In quick, layman's terms, I think it is because of this - because I can't stop thinking of dishes I want to make on my own, and the pull of the taste and memories around food becomes stronger the longer I am away. I sincerely believe that Filipino food is damn good. It's more than the gelatinous blob of tepid adobo sitting under a heat lamp for six hours - it's the real stuff, the stuff that should be cared for and preserved, that I feel ardent about protecting and exploring, in the only way I know how - by taking to the internet.
I've been thinking about baked goods today, and in particular, uraro - a light, crumbly biscuit shaped like fat ladyfingers, made with arrowroot flour. In an essay titled "In Search of the Perfect Uraro" by Viol de Guzman (Savor the Word, Anvil Publishing), the writer talks about visiting an uraro bakery in the town of Liliw, Laguna. Through the years I've eaten uraro, I had no care for what they were made of - finally discovering now that the popular pasalubong (take-home) treat is made from a root flour! Was this another example of how the interesting history and origins of food that most Filipinos have at least tried gets lost on younger generations who know delicacies mostly by name, seldom by substance? It has the ability to become a moderately political issue too, I think, because until you're well off enough to have the time to think about where uraro comes from, like Maslow's hierarchy of needs, a person's priorities lie with getting food on the table and securing a roof above their head.

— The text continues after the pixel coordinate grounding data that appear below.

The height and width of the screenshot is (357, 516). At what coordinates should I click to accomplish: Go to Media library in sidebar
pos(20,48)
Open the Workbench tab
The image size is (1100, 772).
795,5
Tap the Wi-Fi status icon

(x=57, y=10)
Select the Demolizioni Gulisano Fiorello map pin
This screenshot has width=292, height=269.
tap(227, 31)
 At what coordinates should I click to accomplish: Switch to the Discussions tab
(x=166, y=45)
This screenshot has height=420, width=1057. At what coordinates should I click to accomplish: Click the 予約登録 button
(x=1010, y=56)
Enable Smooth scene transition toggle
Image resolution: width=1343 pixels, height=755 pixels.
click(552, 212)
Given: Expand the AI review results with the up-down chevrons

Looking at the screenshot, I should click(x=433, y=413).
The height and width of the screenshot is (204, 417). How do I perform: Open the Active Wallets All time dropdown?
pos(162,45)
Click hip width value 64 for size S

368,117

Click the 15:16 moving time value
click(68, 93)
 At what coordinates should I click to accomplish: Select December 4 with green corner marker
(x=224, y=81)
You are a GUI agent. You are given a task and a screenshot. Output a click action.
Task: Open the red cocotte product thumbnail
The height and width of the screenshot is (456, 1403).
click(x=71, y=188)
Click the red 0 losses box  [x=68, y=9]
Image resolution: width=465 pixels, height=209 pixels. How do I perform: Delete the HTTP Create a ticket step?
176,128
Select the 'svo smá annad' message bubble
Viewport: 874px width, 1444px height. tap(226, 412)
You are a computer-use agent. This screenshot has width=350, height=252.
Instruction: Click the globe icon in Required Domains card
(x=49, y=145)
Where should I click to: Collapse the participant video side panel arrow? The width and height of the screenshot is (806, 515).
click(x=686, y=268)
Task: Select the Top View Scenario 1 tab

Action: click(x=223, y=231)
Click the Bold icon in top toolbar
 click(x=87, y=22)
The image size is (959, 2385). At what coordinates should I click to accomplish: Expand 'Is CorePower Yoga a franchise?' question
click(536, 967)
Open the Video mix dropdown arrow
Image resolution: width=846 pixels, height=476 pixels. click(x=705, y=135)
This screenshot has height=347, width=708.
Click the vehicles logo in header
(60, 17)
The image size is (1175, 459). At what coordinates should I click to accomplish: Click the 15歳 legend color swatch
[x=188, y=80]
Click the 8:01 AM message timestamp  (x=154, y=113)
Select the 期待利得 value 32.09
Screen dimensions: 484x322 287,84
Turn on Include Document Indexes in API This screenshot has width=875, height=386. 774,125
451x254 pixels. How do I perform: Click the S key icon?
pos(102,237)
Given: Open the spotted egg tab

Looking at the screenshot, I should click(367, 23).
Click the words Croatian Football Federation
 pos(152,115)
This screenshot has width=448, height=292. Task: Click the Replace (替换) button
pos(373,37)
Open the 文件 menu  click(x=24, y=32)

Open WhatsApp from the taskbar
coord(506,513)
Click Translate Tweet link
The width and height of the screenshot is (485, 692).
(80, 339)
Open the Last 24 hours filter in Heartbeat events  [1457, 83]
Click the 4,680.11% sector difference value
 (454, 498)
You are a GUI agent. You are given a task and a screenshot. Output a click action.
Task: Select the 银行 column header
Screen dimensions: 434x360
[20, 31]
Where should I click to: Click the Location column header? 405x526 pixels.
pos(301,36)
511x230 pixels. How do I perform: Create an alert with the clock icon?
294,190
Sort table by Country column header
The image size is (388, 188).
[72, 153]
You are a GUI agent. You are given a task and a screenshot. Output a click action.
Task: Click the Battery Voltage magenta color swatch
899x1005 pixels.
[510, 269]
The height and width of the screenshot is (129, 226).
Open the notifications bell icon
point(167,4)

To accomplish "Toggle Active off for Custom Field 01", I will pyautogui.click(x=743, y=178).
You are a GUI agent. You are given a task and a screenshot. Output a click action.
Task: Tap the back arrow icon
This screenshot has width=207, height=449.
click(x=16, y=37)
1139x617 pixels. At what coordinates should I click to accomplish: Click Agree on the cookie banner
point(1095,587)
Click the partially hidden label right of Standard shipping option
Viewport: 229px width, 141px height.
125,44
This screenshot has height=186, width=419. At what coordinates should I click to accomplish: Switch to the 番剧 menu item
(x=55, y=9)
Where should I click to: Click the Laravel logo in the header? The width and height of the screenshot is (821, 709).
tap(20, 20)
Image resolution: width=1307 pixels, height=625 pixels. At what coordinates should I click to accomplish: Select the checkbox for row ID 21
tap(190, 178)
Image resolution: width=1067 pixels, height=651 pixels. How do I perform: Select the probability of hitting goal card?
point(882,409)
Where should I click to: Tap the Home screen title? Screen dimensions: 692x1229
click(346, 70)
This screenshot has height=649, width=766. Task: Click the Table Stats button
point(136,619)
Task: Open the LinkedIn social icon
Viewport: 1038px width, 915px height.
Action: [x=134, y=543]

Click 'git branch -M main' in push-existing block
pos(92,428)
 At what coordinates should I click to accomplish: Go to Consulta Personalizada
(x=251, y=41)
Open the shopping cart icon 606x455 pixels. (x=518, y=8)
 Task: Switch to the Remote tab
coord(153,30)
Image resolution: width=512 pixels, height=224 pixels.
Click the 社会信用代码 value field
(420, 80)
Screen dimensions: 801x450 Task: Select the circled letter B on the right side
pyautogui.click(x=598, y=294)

With the artisan food movement's traction globally and a market for stripped down, traditional Filipino cuisine both in the Philippines and elsewhere, I think about whether that's what the internet can help do. Can talking about all this reboot our relationship with the food we love from the ground up, and make it worthy to be proud of our cuisine and its native roots?
"The uraro of yesteryear was a mixture of pure arrowroot flour, rendered pork fat, only the yolks of duck eggs, sugar and milk," says de Guzman. Today, uraro is made from a mixture of arrowroot flour (more often replaced with cassava flour or tapioca as arrowroot is expensive and scarce in the markets), sugar, milk, margarine and eggs.
Who keeps these traditional recipes alive? Do we lose most of them, if not all, due to cost-saving measures which I see the reason for, but is still sad nonetheless? De Guzman adds:
"Changing the recipe is a definite loss for Filipino cooking. Arrowroot flour made uraro light, delicate and easy to digest. The dark orange-red yolk of duck eggs gave its rich color. But it was pig's lard that elevated it into coveted gifts to visitors during town fiestas. An elderly woman whispered, passing on this culinary secret: pork fat, it made all the difference. It made uraro melt on your tongue."